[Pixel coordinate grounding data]
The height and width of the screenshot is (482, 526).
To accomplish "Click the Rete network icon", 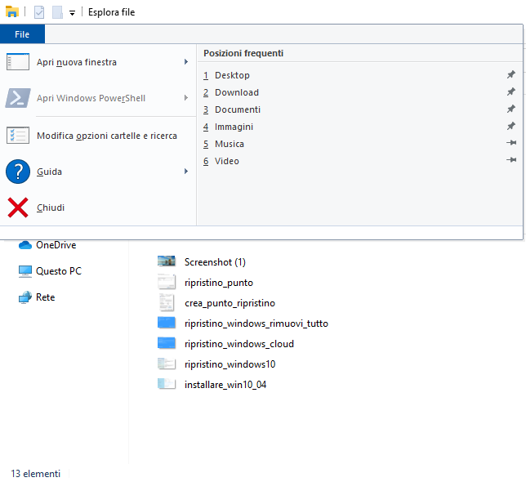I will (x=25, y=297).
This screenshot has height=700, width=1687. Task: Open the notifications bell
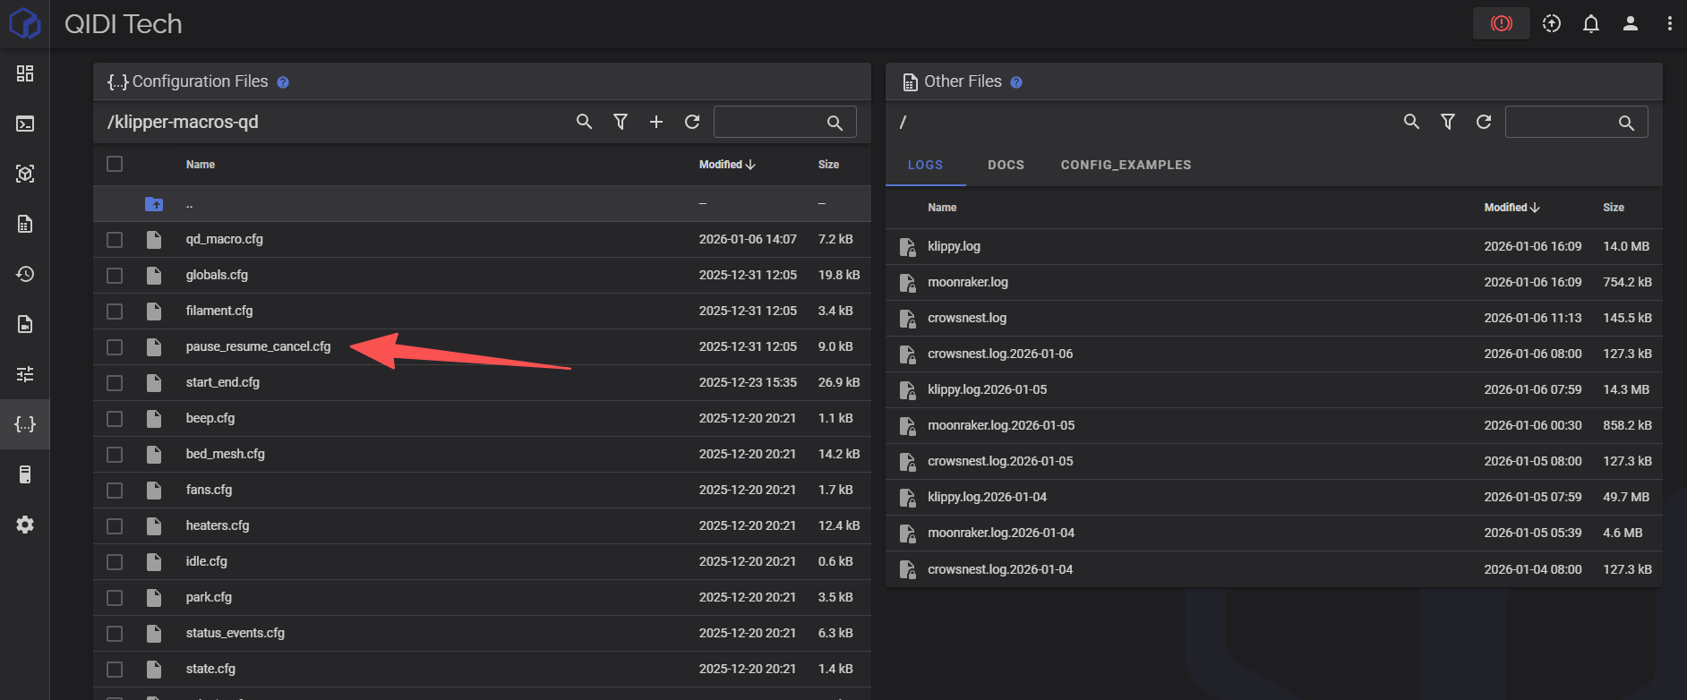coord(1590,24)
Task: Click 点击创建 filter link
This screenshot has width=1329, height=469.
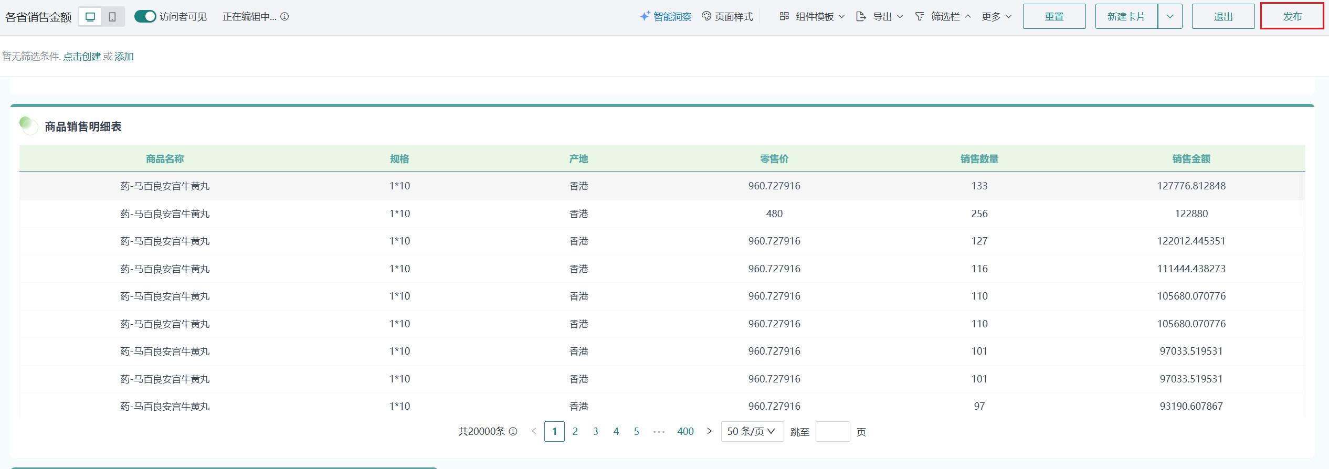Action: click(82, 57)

Work item - With the pictures left out, copy exactly the lines from the one containing "Task: Click 点击创建 filter link" through the last line of the data.

Output of the task -
Task: Click 点击创建 filter link
This screenshot has width=1329, height=469.
Action: click(82, 57)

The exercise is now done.